Nothing is to be altered; the data must be repeated exactly.

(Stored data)
■ ■ ■
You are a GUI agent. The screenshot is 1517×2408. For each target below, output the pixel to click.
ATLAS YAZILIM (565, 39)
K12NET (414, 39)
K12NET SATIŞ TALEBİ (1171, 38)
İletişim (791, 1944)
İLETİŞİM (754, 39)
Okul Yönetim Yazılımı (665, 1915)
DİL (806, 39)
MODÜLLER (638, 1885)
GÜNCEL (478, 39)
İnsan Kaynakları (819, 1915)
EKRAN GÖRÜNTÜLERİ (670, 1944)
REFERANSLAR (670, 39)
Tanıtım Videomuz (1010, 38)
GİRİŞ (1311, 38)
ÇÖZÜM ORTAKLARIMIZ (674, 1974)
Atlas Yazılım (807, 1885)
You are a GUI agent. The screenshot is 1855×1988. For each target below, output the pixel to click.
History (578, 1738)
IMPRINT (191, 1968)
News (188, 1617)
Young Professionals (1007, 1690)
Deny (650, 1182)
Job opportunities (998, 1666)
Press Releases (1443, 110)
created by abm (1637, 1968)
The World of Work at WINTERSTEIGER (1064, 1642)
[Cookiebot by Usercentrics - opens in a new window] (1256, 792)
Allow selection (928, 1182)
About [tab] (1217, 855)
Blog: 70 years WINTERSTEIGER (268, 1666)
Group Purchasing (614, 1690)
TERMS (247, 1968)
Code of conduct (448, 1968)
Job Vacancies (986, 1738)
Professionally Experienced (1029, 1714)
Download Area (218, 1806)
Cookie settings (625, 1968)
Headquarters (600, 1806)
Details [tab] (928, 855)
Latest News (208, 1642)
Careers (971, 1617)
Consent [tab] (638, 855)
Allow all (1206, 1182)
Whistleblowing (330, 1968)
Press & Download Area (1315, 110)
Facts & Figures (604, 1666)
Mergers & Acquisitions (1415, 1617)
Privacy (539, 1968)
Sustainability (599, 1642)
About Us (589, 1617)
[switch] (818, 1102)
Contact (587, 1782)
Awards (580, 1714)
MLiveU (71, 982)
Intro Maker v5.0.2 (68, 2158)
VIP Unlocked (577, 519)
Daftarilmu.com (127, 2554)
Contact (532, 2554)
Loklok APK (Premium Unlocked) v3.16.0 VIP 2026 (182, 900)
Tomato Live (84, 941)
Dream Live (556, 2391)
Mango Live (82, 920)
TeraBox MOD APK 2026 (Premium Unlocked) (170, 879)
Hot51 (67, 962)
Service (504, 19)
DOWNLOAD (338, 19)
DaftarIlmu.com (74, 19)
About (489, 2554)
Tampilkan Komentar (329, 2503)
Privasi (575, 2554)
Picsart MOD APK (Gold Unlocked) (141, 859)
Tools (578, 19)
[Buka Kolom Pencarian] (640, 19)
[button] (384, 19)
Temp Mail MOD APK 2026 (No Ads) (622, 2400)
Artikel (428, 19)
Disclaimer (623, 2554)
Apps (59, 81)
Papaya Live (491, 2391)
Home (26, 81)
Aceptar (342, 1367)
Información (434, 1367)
■ ■ ■
* _Written reply_
You are a GUI agent. The screenshot is 1517×2408. For each target below, output the pixel to click.
ATLAS YAZILIM (565, 39)
K12NET (414, 39)
K12NET SATIŞ TALEBİ (1171, 38)
İletişim (791, 1944)
İLETİŞİM (754, 39)
Okul Yönetim Yazılımı (665, 1915)
DİL (806, 39)
MODÜLLER (638, 1885)
GÜNCEL (478, 39)
İnsan Kaynakları (819, 1915)
EKRAN GÖRÜNTÜLERİ (670, 1944)
REFERANSLAR (670, 39)
Tanıtım Videomuz (1010, 38)
GİRİŞ (1311, 38)
ÇÖZÜM ORTAKLARIMIZ (674, 1974)
Atlas Yazılım (807, 1885)
You are a GUI agent. The screenshot is 1855×1988. For each target below, output the pixel to click.
History (578, 1738)
IMPRINT (191, 1968)
News (188, 1617)
Young Professionals (1007, 1690)
Deny (650, 1182)
Job opportunities (998, 1666)
Press Releases (1443, 110)
created by abm (1637, 1968)
The World of Work at WINTERSTEIGER (1064, 1642)
[Cookiebot by Usercentrics - opens in a new window] (1256, 792)
Allow selection (928, 1182)
About [tab] (1217, 855)
Blog: 70 years WINTERSTEIGER (268, 1666)
Group Purchasing (614, 1690)
TERMS (247, 1968)
Code of conduct (448, 1968)
Job Vacancies (986, 1738)
Professionally Experienced (1029, 1714)
Download Area (218, 1806)
Cookie settings (625, 1968)
Headquarters (600, 1806)
Details [tab] (928, 855)
Latest News (208, 1642)
Careers (971, 1617)
Consent [tab] (638, 855)
Allow all (1206, 1182)
Whistleblowing (330, 1968)
Press & Download Area (1315, 110)
Facts & Figures (604, 1666)
Mergers & Acquisitions (1415, 1617)
Privacy (539, 1968)
Sustainability (599, 1642)
About Us (589, 1617)
[switch] (818, 1102)
Contact (587, 1782)
Awards (580, 1714)
MLiveU (71, 982)
Intro Maker v5.0.2 (68, 2158)
VIP Unlocked (577, 519)
Daftarilmu.com (127, 2554)
Contact (532, 2554)
Loklok APK (Premium Unlocked) v3.16.0 VIP 2026 (182, 900)
Tomato Live (84, 941)
Dream Live (556, 2391)
Mango Live (82, 920)
TeraBox MOD APK 2026 (Premium Unlocked) (170, 879)
Hot51 (67, 962)
Service (504, 19)
DOWNLOAD (338, 19)
DaftarIlmu.com (74, 19)
About (489, 2554)
Tampilkan Komentar (329, 2503)
Privasi (575, 2554)
Picsart MOD APK (Gold Unlocked) (141, 859)
Tools (578, 19)
[Buka Kolom Pencarian] (640, 19)
[button] (384, 19)
Temp Mail MOD APK 2026 (No Ads) (622, 2400)
Artikel (428, 19)
Disclaimer (623, 2554)
Apps (59, 81)
Papaya Live (491, 2391)
Home (26, 81)
Aceptar (342, 1367)
Información (434, 1367)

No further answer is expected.